━━ EXERCISE INPUT ━━

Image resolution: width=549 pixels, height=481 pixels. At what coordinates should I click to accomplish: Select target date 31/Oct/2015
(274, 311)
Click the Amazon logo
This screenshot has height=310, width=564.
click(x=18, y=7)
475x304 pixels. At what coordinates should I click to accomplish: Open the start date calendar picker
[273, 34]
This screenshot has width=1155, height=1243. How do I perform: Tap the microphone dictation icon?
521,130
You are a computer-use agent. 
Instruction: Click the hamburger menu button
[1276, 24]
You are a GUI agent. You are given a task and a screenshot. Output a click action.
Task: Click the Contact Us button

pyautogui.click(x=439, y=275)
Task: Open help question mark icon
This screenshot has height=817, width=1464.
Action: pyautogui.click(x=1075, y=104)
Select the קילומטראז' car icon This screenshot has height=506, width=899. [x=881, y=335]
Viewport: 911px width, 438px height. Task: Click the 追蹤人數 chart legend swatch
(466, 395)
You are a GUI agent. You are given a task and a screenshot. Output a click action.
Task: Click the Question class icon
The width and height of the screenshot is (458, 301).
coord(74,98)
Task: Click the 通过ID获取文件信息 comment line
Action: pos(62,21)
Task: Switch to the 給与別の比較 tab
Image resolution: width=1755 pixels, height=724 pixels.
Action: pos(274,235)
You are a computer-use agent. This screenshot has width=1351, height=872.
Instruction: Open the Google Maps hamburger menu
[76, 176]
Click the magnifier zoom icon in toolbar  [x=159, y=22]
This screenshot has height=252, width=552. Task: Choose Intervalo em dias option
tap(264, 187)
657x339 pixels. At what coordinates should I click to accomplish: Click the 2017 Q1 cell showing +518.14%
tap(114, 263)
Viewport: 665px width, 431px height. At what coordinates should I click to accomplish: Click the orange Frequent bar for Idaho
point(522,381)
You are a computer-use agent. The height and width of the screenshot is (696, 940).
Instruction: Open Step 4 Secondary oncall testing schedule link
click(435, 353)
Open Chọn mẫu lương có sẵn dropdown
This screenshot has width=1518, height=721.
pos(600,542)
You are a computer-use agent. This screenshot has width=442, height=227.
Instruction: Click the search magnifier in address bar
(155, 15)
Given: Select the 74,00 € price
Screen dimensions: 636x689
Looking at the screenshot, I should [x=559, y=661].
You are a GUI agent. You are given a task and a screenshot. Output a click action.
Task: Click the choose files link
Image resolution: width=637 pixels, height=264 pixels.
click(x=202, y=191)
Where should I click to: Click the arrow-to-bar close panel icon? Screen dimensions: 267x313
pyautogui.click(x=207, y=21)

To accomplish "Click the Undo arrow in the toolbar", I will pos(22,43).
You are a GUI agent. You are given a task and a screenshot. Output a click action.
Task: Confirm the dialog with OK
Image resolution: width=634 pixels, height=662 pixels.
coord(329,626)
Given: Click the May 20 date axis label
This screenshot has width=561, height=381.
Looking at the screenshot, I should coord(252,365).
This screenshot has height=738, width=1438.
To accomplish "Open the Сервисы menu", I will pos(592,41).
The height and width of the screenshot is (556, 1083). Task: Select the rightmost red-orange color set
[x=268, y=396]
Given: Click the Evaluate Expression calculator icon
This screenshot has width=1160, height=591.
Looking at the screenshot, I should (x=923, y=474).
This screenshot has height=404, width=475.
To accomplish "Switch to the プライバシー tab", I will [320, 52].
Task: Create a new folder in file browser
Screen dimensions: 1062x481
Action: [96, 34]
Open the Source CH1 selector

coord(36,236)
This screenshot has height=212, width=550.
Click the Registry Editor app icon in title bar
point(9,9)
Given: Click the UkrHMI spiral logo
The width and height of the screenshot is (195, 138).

━━━

■ INSTRUCTIONS TO FOLLOW: Output each record above exactly, omitting nothing.

■ WORKED SOLUTION:
Image resolution: width=549 pixels, height=481 pixels. At what coordinates should I click to accomplish: Select target date 31/Oct/2015
(274, 311)
Click the Amazon logo
This screenshot has height=310, width=564.
click(x=18, y=7)
475x304 pixels. At what coordinates should I click to accomplish: Open the start date calendar picker
[273, 34]
This screenshot has width=1155, height=1243. How do I perform: Tap the microphone dictation icon?
521,130
You are a computer-use agent. 
Instruction: Click the hamburger menu button
[1276, 24]
You are a GUI agent. You are given a task and a screenshot. Output a click action.
Task: Click the Contact Us button

pyautogui.click(x=439, y=275)
Task: Open help question mark icon
This screenshot has height=817, width=1464.
Action: pyautogui.click(x=1075, y=104)
Select the קילומטראז' car icon This screenshot has height=506, width=899. [x=881, y=335]
Viewport: 911px width, 438px height. Task: Click the 追蹤人數 chart legend swatch
(466, 395)
You are a GUI agent. You are given a task and a screenshot. Output a click action.
Task: Click the Question class icon
The width and height of the screenshot is (458, 301).
coord(74,98)
Task: Click the 通过ID获取文件信息 comment line
Action: pos(62,21)
Task: Switch to the 給与別の比較 tab
Image resolution: width=1755 pixels, height=724 pixels.
Action: pos(274,235)
You are a computer-use agent. This screenshot has width=1351, height=872.
Instruction: Open the Google Maps hamburger menu
[76, 176]
Click the magnifier zoom icon in toolbar  [x=159, y=22]
This screenshot has height=252, width=552. Task: Choose Intervalo em dias option
tap(264, 187)
657x339 pixels. At what coordinates should I click to accomplish: Click the 2017 Q1 cell showing +518.14%
tap(114, 263)
Viewport: 665px width, 431px height. At what coordinates should I click to accomplish: Click the orange Frequent bar for Idaho
point(522,381)
You are a computer-use agent. The height and width of the screenshot is (696, 940).
Instruction: Open Step 4 Secondary oncall testing schedule link
click(435, 353)
Open Chọn mẫu lương có sẵn dropdown
This screenshot has width=1518, height=721.
pos(600,542)
You are a computer-use agent. This screenshot has width=442, height=227.
Instruction: Click the search magnifier in address bar
(155, 15)
Given: Select the 74,00 € price
Screen dimensions: 636x689
Looking at the screenshot, I should [x=559, y=661].
You are a GUI agent. You are given a task and a screenshot. Output a click action.
Task: Click the choose files link
Image resolution: width=637 pixels, height=264 pixels.
click(x=202, y=191)
Where should I click to: Click the arrow-to-bar close panel icon? Screen dimensions: 267x313
pyautogui.click(x=207, y=21)

To accomplish "Click the Undo arrow in the toolbar", I will pos(22,43).
You are a GUI agent. You are given a task and a screenshot. Output a click action.
Task: Confirm the dialog with OK
Image resolution: width=634 pixels, height=662 pixels.
coord(329,626)
Given: Click the May 20 date axis label
This screenshot has width=561, height=381.
Looking at the screenshot, I should coord(252,365).
This screenshot has height=738, width=1438.
To accomplish "Open the Сервисы menu", I will pos(592,41).
The height and width of the screenshot is (556, 1083). Task: Select the rightmost red-orange color set
[x=268, y=396]
Given: Click the Evaluate Expression calculator icon
This screenshot has width=1160, height=591.
Looking at the screenshot, I should (x=923, y=474).
This screenshot has height=404, width=475.
To accomplish "Switch to the プライバシー tab", I will [320, 52].
Task: Create a new folder in file browser
Screen dimensions: 1062x481
Action: [96, 34]
Open the Source CH1 selector

coord(36,236)
This screenshot has height=212, width=550.
Click the Registry Editor app icon in title bar
point(9,9)
Given: Click the UkrHMI spiral logo
The width and height of the screenshot is (195, 138).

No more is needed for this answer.